Jogada10
·07 de julho de 2026
Rival da Argentina, Egito tem clube que já foi filial do futebol brasileiro

In partnership with
Yahoo sportsJogada10
·07 de julho de 2026

Além da reverência à história e aos craques do futebol brasileiro, o Egito já teve influência direta de nomes bastante conhecidos por aqui. Em 2018, o Pyramids FC foi refundado e contou com investimento de um sheik árabe para levar seis jogadores de uma vez, além do técnico Alberto Valentim e sua comissão.
Rivais da Argentina nesta terça-feira, às 13h, por vaga nas quartas de final, os africanos nunca esconderam o amor pelo Brasil. É fácil encontrar o rosto de Neymar e até de outros craques do passado em Cairo. E é justamente a capital de 20 milhões de habiantes que abriga o Pyramids.
Há oito anos, os meio-campistas Rodriguinho e Carlos Eduardo e os atacantes Ribamar, Keno e Arthur Caike desembarcaram por lá para fazer parte de um projeto ambicioso. No entanto, retornaram no fim da temporada, à medida em que os salários começaram a atrasar e as interferências surgiram.
Então destaque do Palmeiras, o atacante Keno se tornou a transferência mais cara da história do país. Foram 10 milhões de dólares (o equivalente R$ 47 milhões) para convencê-lo a encarar a aventura. A imprensa local, frequentemente, trata o negócio de maneira crítica como o “caso Keno”, que serviu para desequilibrar as contas do clube. Além dele, o meio-campo Rodriguinho (ex-Corinthians) também surgiu como esperança.
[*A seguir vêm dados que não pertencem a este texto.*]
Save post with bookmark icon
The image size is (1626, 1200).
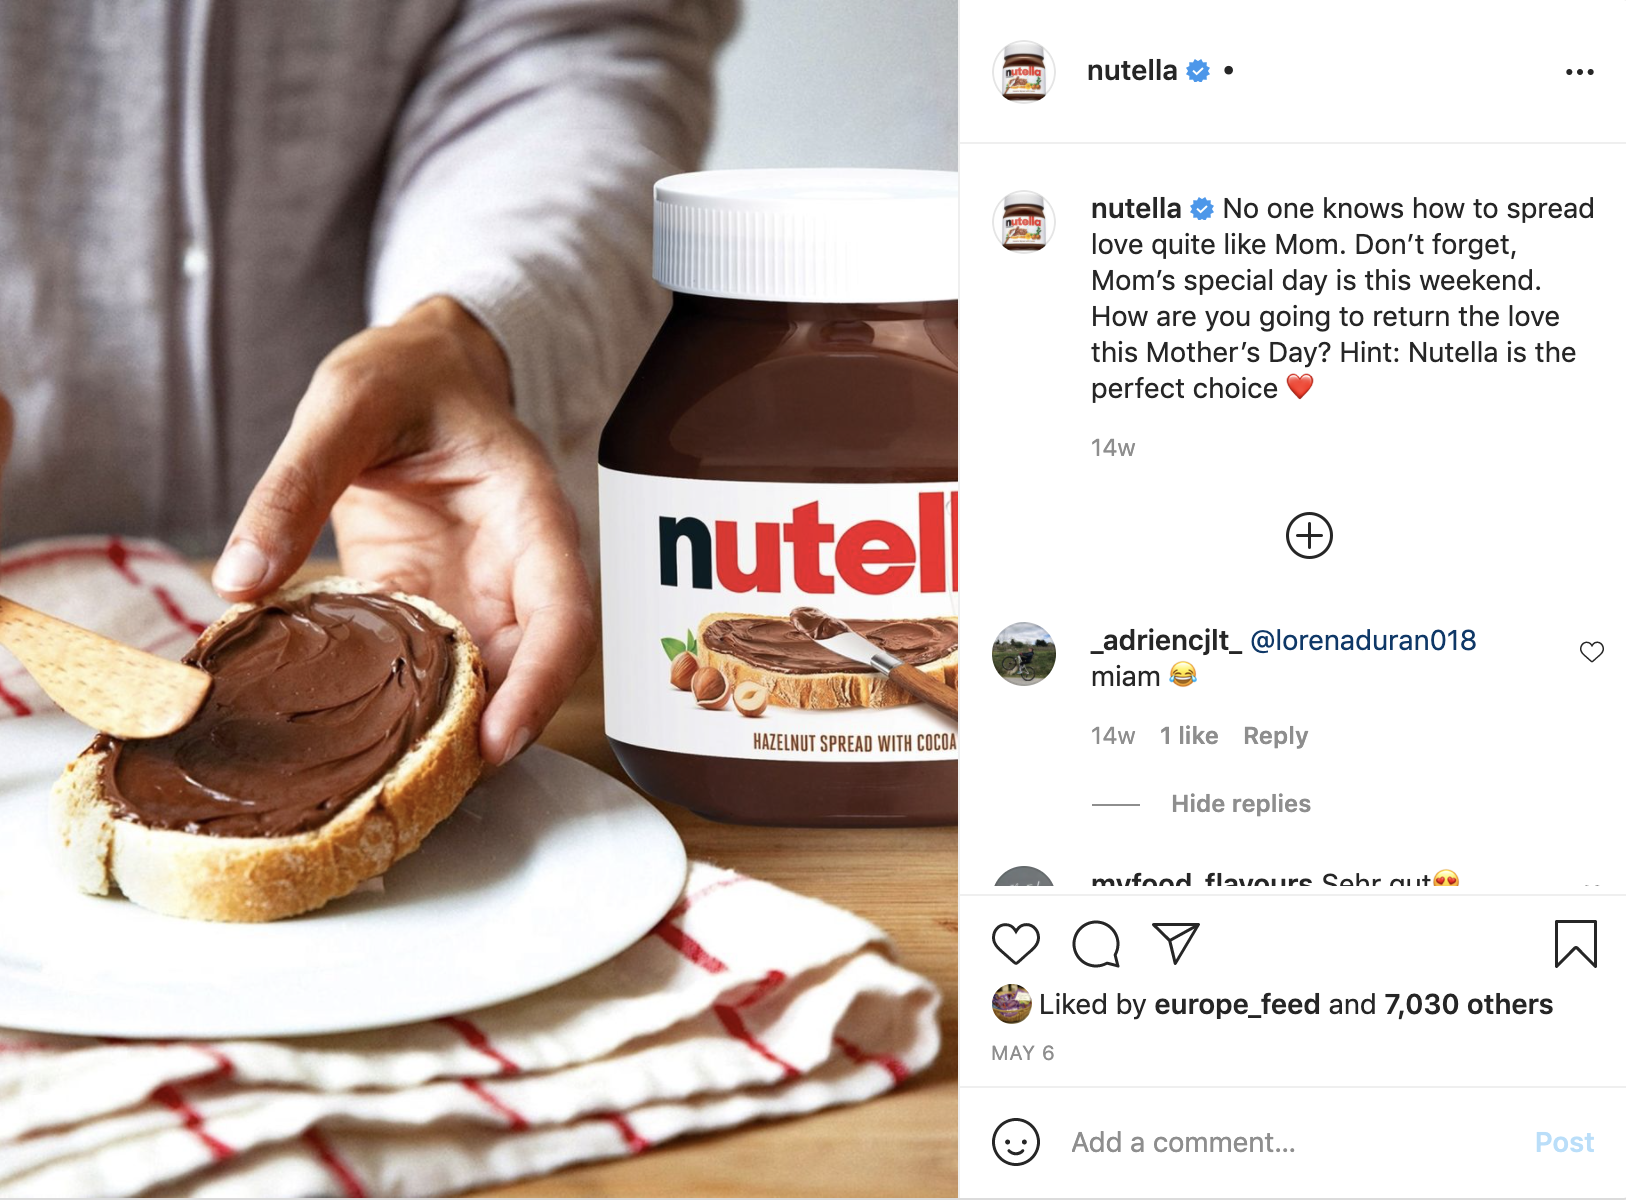(x=1576, y=944)
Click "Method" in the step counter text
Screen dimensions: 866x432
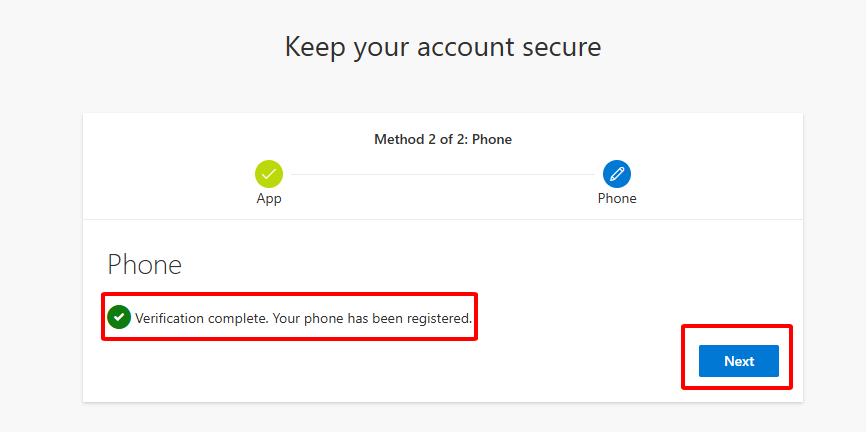(x=399, y=139)
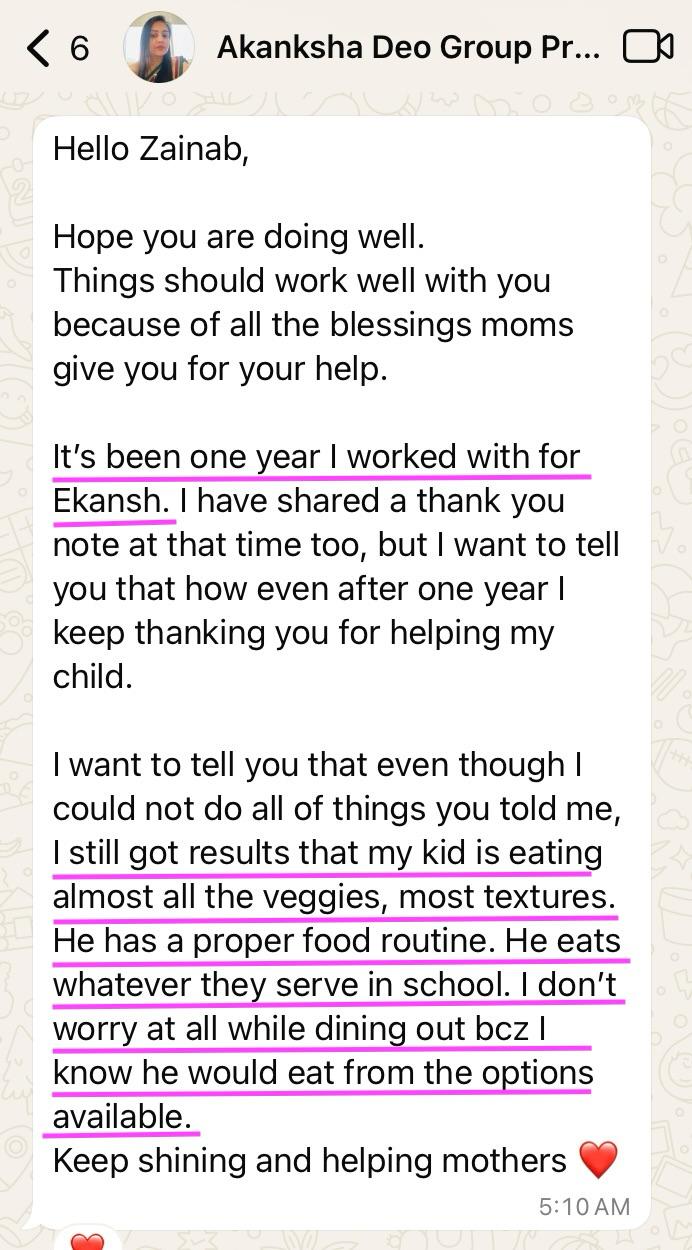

Keno (Fluminense) jogou pelo Pyrramids em 2018 – Foto: Marcelo Gonçalves / Fluminense FC
O Pyramids, por sua vez, não ganhou nada com os brasileiros e se desfez parte do elenco. Para o lugar de Valentim, o argentino Ramón Díaz foi contratado (antes de trabalhar em Vasco e Corinthians). Mas também não gozou de muito prestígio e saiu com menos de ano.
A situação mais constrangedora, aliás, ocorreu com Arthur Kaike. Antes mesmo de estrear, por um impasse burocrático, ele foi vendido ao Al Shabab, da Arábia Saudita. E Valentim entrou em rota de colisão com a diretoria por ter se recusado a escalar Ribamar em determinada partida. Não demorou para o clube eventualmente mudar de investidor – o emiradense Salem Saeed Al Shamsi chegou e arrumou a casa.
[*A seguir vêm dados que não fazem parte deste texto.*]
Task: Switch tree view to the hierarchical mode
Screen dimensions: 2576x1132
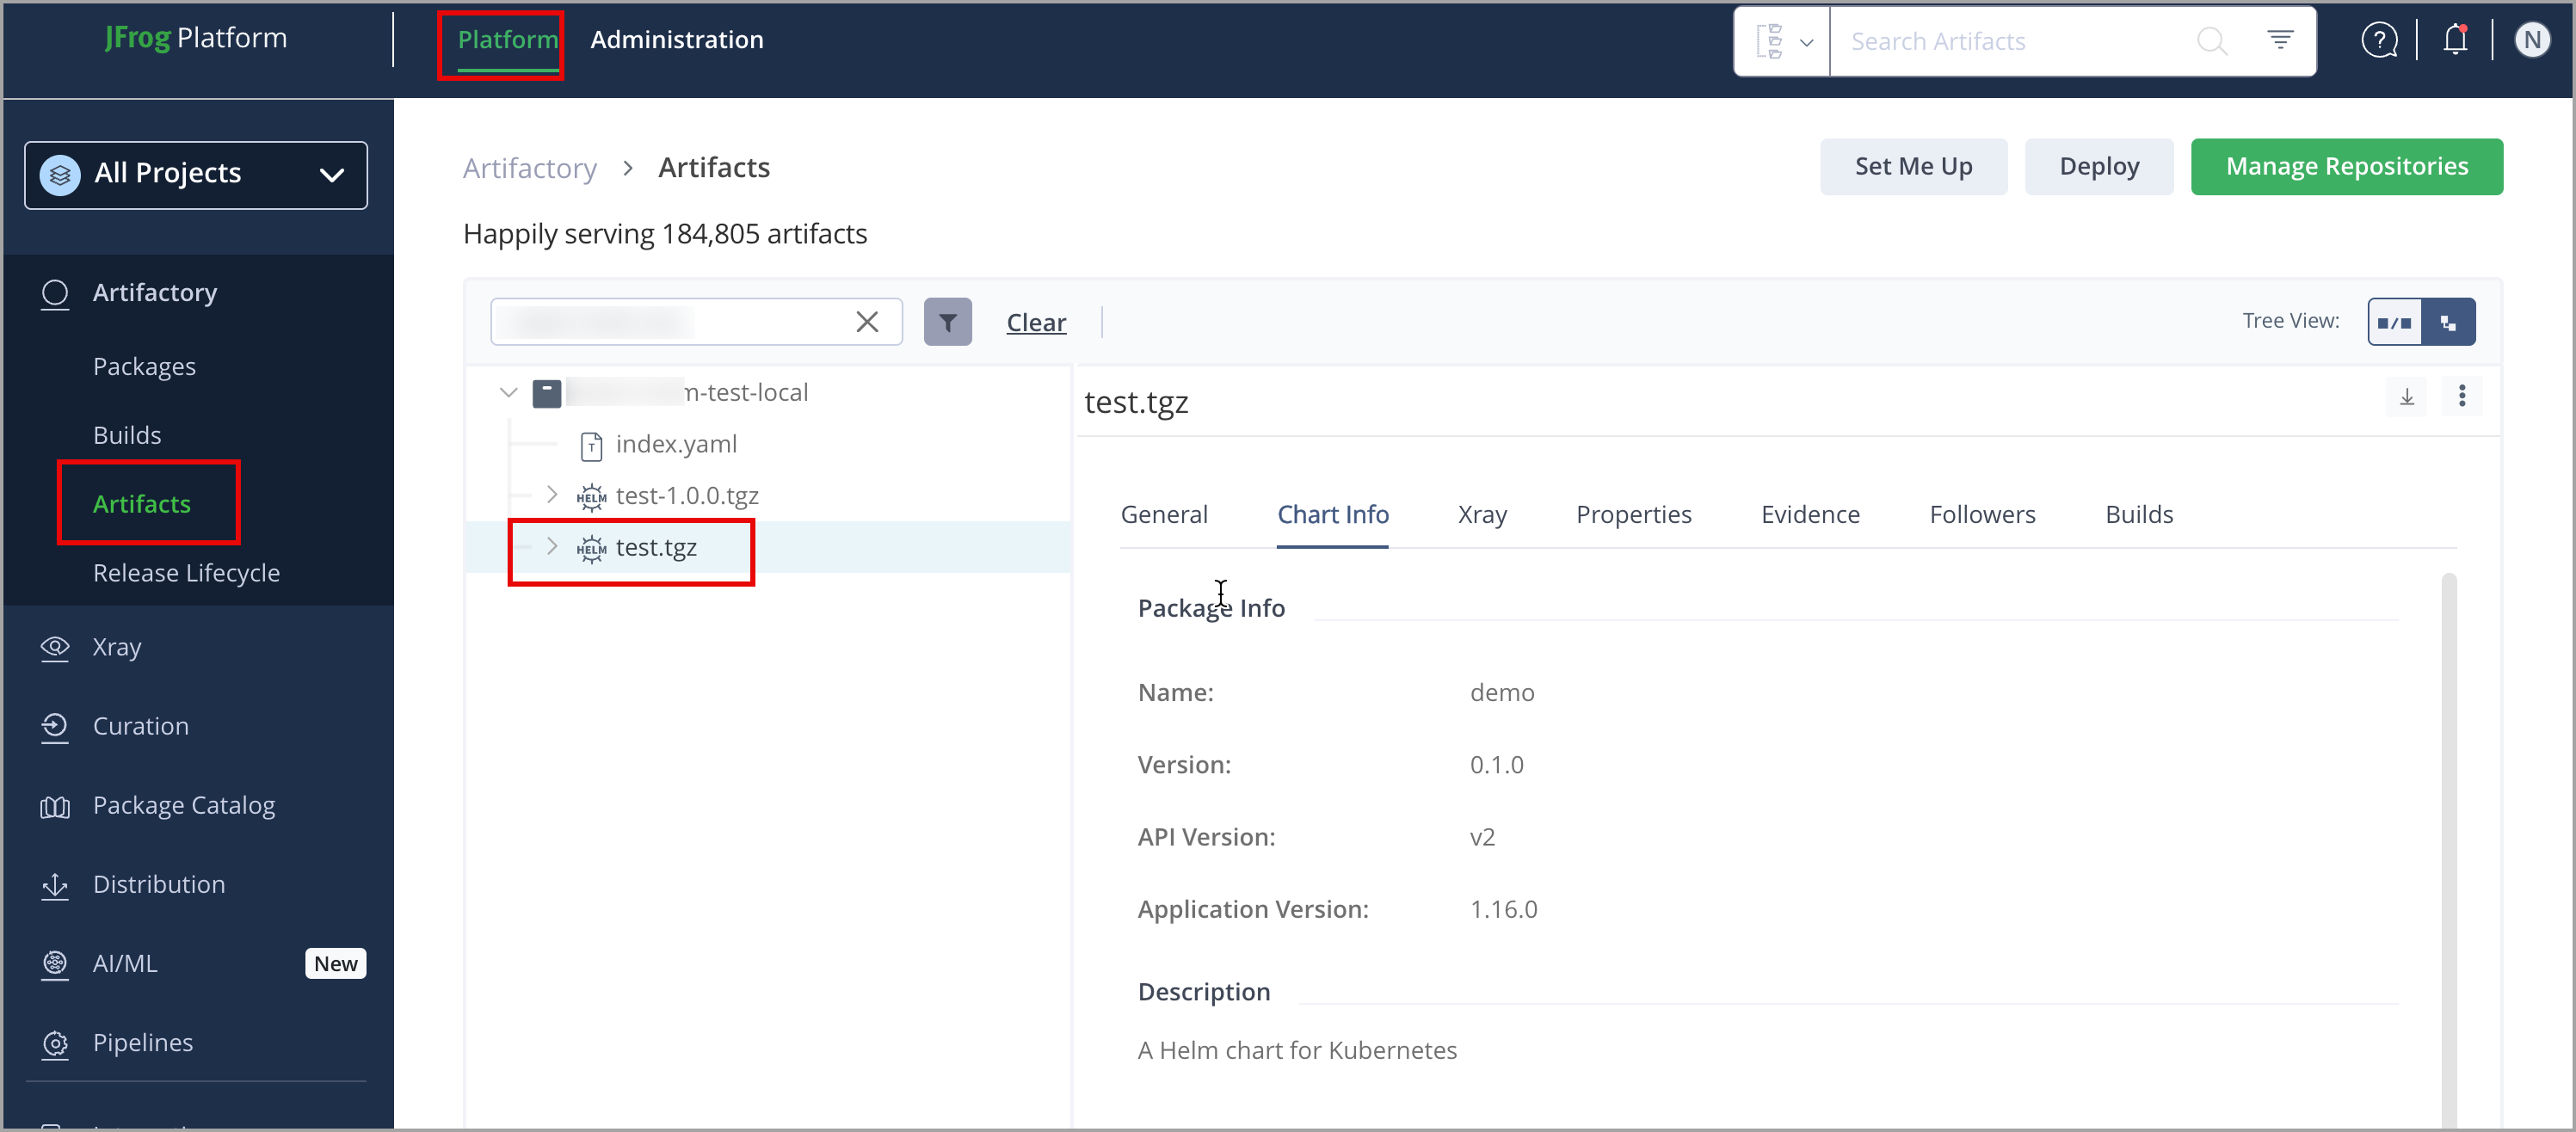Action: 2448,322
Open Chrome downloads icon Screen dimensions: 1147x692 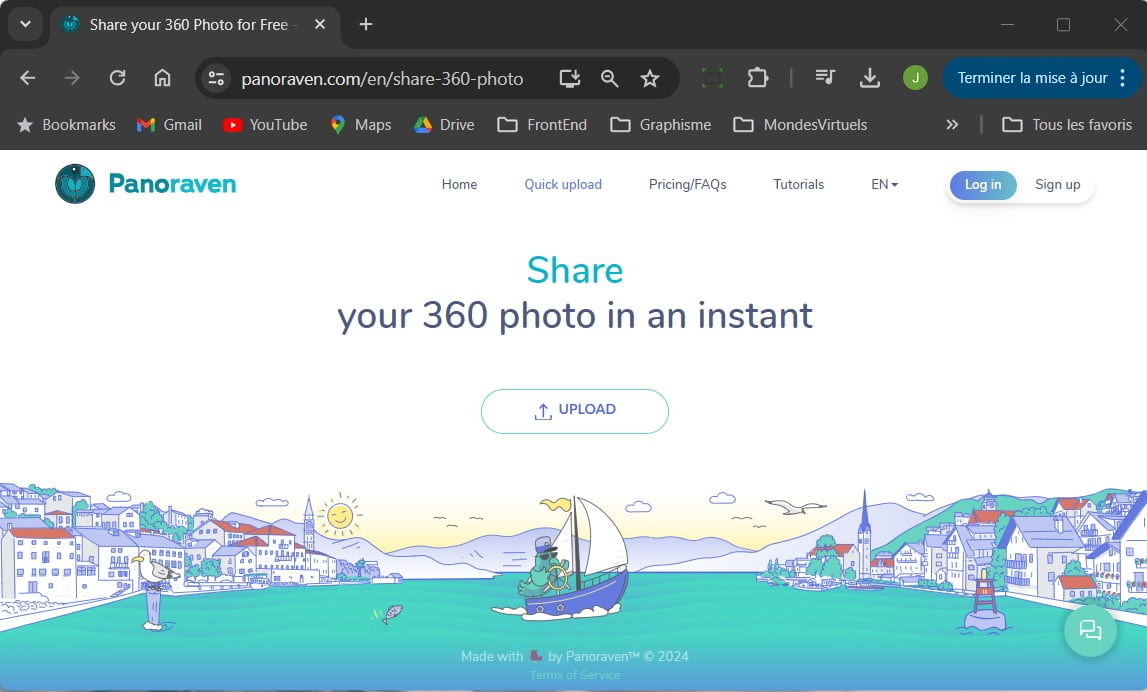point(870,78)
De volta ao noticiário brasileiro por um confronto com o Flamengo, o Pyramids celebrou a classificação para o Mundial de Clubes de 2025. Afinal, desde a reorganização do clube, já foi campeão egípcio e da Copa das Confederações do continente. Aquela partida terminou 2 a 0 para o Rubro-Negro, com gols de Léo Pereira e Danilo.
Mesmo assim, é o rival Al-Ahly que tem mais jogadores na seleção, nesta Copa do Mundo. Um total de nove, contra apenas três do Pyramids. Um deles é Mostafa Ziko, meia que marcou um gol em amistoso contra o Brasil e foi batizado em homenagem ao ídolo do Flamengo.
Hoje, o único brasileiro no clube é Ewerton, atacante que fez carreira no futebol tcheco e é reserva da equipe treinada pelo croata Krunoslav Jurcic.
Quem vencer entre Argentina e Egito terá pela frente Colômbia ou Suíça nas quartas de final. Para os sul-americanos, é a chance de manter o sonho do tetra vivo. Já para os africanos, a classificação seria inédia. Por sinal, a vitória sobre Austrália, no mata-mata, já foi a primeira do país em um mata-mata.